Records
--------------------

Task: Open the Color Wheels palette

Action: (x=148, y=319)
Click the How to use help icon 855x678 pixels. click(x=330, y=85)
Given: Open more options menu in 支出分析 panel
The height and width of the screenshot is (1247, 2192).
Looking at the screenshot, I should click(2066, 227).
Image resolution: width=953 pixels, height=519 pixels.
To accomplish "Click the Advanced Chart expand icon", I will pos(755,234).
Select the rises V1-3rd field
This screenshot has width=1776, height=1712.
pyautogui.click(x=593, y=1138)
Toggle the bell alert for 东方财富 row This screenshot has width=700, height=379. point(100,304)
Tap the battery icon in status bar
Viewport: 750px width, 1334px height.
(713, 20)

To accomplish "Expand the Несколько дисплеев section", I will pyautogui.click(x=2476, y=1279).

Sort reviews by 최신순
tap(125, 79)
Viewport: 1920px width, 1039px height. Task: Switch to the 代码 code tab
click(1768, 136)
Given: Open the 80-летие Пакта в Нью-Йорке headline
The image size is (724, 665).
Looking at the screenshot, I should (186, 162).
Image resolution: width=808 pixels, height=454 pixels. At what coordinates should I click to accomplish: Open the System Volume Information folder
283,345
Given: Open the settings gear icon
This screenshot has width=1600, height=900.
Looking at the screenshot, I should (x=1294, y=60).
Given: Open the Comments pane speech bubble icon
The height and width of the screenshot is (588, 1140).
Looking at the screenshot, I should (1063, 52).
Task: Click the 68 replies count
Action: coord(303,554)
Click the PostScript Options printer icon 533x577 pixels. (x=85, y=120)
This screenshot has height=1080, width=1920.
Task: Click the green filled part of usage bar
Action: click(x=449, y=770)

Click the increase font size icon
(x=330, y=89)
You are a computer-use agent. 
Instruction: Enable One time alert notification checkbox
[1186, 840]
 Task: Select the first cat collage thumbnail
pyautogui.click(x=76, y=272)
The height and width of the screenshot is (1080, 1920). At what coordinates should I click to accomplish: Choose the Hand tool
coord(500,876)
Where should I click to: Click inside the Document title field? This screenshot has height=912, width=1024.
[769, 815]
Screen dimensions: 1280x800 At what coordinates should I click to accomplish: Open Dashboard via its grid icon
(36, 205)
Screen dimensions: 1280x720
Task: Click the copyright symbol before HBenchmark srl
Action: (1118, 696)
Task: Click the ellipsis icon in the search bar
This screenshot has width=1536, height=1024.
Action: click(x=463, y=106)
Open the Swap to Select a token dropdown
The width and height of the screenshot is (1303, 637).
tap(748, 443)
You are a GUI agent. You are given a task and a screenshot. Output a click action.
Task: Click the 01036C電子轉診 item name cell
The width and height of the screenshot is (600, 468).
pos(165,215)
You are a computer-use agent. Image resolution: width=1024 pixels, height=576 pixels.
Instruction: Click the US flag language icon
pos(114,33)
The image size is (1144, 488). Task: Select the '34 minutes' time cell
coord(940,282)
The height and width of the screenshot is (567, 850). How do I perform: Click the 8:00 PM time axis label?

--------------------

### Instructions for the task
Rewrite the records above, changing "Sort" to "Order" and leaving everything else the same.

### Task solution
Task: Open the Color Wheels palette

Action: (x=148, y=319)
Click the How to use help icon 855x678 pixels. click(x=330, y=85)
Given: Open more options menu in 支出分析 panel
The height and width of the screenshot is (1247, 2192).
Looking at the screenshot, I should click(2066, 227).
Image resolution: width=953 pixels, height=519 pixels.
To accomplish "Click the Advanced Chart expand icon", I will pos(755,234).
Select the rises V1-3rd field
This screenshot has width=1776, height=1712.
pyautogui.click(x=593, y=1138)
Toggle the bell alert for 东方财富 row This screenshot has width=700, height=379. point(100,304)
Tap the battery icon in status bar
Viewport: 750px width, 1334px height.
(713, 20)

To accomplish "Expand the Несколько дисплеев section", I will pyautogui.click(x=2476, y=1279).

Order reviews by 최신순
tap(125, 79)
Viewport: 1920px width, 1039px height. Task: Switch to the 代码 code tab
click(1768, 136)
Given: Open the 80-летие Пакта в Нью-Йорке headline
The image size is (724, 665).
Looking at the screenshot, I should (186, 162).
Image resolution: width=808 pixels, height=454 pixels. At what coordinates should I click to accomplish: Open the System Volume Information folder
283,345
Given: Open the settings gear icon
This screenshot has width=1600, height=900.
Looking at the screenshot, I should (x=1294, y=60).
Given: Open the Comments pane speech bubble icon
The height and width of the screenshot is (588, 1140).
Looking at the screenshot, I should (1063, 52).
Task: Click the 68 replies count
Action: coord(303,554)
Click the PostScript Options printer icon 533x577 pixels. (x=85, y=120)
This screenshot has height=1080, width=1920.
Task: Click the green filled part of usage bar
Action: click(x=449, y=770)

Click the increase font size icon
(x=330, y=89)
You are a computer-use agent. 
Instruction: Enable One time alert notification checkbox
[1186, 840]
 Task: Select the first cat collage thumbnail
pyautogui.click(x=76, y=272)
The height and width of the screenshot is (1080, 1920). At what coordinates should I click to accomplish: Choose the Hand tool
coord(500,876)
Where should I click to: Click inside the Document title field? This screenshot has height=912, width=1024.
[769, 815]
Screen dimensions: 1280x800 At what coordinates should I click to accomplish: Open Dashboard via its grid icon
(36, 205)
Screen dimensions: 1280x720
Task: Click the copyright symbol before HBenchmark srl
Action: (1118, 696)
Task: Click the ellipsis icon in the search bar
This screenshot has width=1536, height=1024.
Action: click(x=463, y=106)
Open the Swap to Select a token dropdown
The width and height of the screenshot is (1303, 637).
tap(748, 443)
You are a GUI agent. You are given a task and a screenshot. Output a click action.
Task: Click the 01036C電子轉診 item name cell
The width and height of the screenshot is (600, 468).
pos(165,215)
You are a computer-use agent. Image resolution: width=1024 pixels, height=576 pixels.
Instruction: Click the US flag language icon
pos(114,33)
The image size is (1144, 488). Task: Select the '34 minutes' time cell
coord(940,282)
The height and width of the screenshot is (567, 850). How do I perform: Click the 8:00 PM time axis label?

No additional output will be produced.